## SELECTED PASSAGE

Snow Island: Chronicles of a Wererabbit

Please note that this review may contain spoilers for earlier novels in the series. You can read my reviews of these books [here] and [here].

Snow Island: Chronicles of a Wererabbit was written by M.Y. Zeman and is due for release later this month. It is the third instalment of the series, following after Snowball: Chronicles of a Wererabbit (2015) and Snow Bunny: Chronicles of a Wererabbit (2016). Although Zeman does try to bring new readers up to speed with her early chapters, I’d advise reading these books in order if you want to have a full grasp on what’s going on.

Snow and her family are on holiday in Florida when a fortune teller gives her a terrible prediction. Not only do the fates say that she isn’t going to remain happily with Josh, but her very existence has caused a ripple in causality. As John cheated death by saving her as a baby, now someone close to her is sure to lose their own to compensate.

## THINGS TO DO
1 – According to the review, which two novels precede Snow Island in the series?
2 – State whether each statement agrees with the review, answering yes or no and quoting the deciding words: (a) Snow Island is the third instalment of the series. (b) Snow and her family are on holiday in California when they meet the fortune teller. (c) The reviewer advises reading the books in order.
3 – From the review, extract the stretch from "Please note that" through "what’s going on.".
Rely solely on the review when responding, without drawing on any outside knowledge.

## INFORMATION SUPPLIED
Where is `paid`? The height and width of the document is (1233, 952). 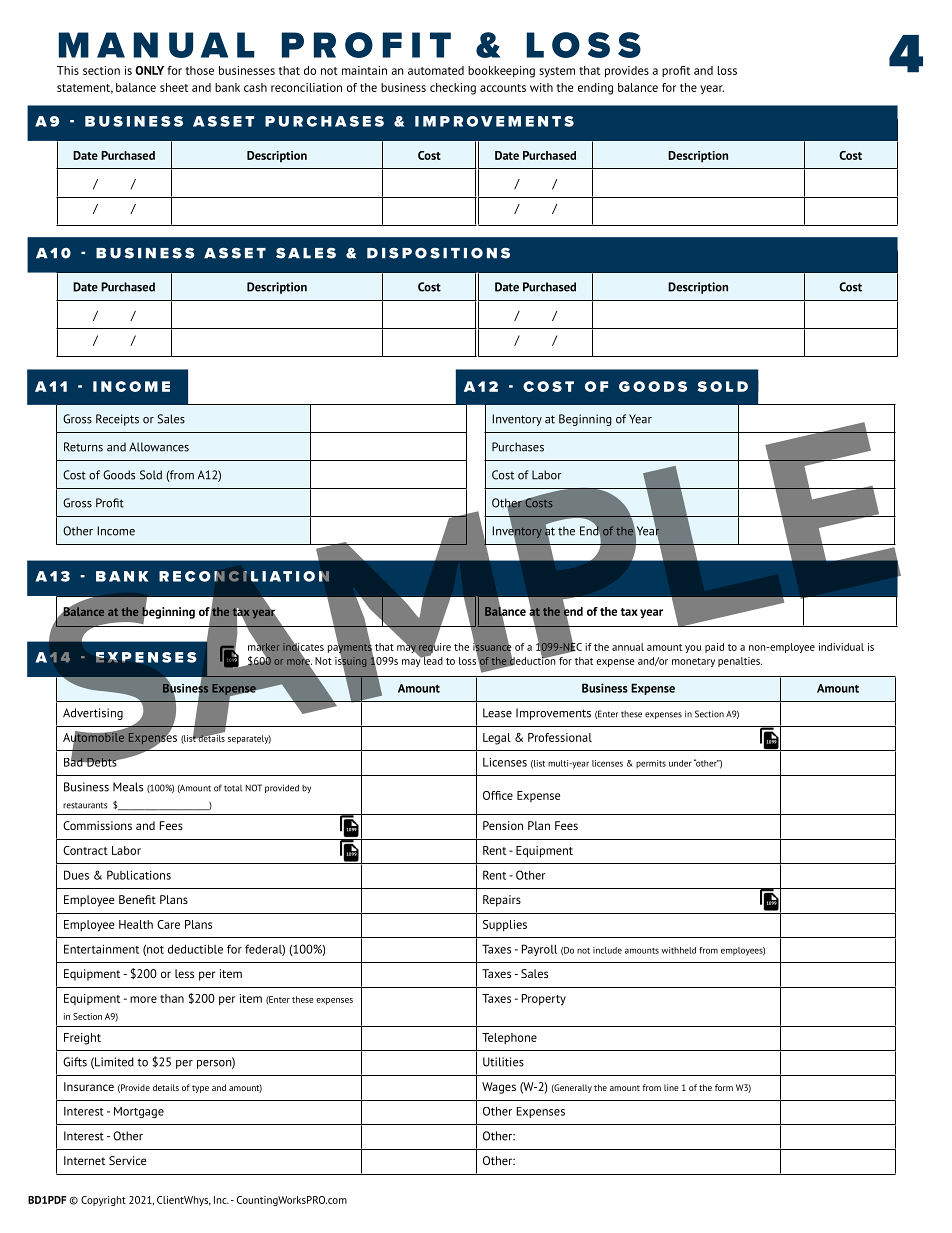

## RESPONSES TO THE EXERCISE
1 – Snowball: Chronicles of a Wererabbit (2015) and Snow Bunny: Chronicles of a Wererabbit (2016).

2 –
(a) Yes: "It is the third instalment of the series"
(b) No: "Snow and her family are on holiday in Florida"
(c) Yes: "I’d advise reading these books in order"

3 –
Please note that this review may contain spoilers for earlier novels in the series. You can read my reviews of these books [here] and [here].

Snow Island: Chronicles of a Wererabbit was written by M.Y. Zeman and is due for release later this month. It is the third instalment of the series, following after Snowball: Chronicles of a Wererabbit (2015) and Snow Bunny: Chronicles of a Wererabbit (2016). Although Zeman does try to bring new readers up to speed with her early chapters, I’d advise reading these books in order if you want to have a full grasp on what’s going on.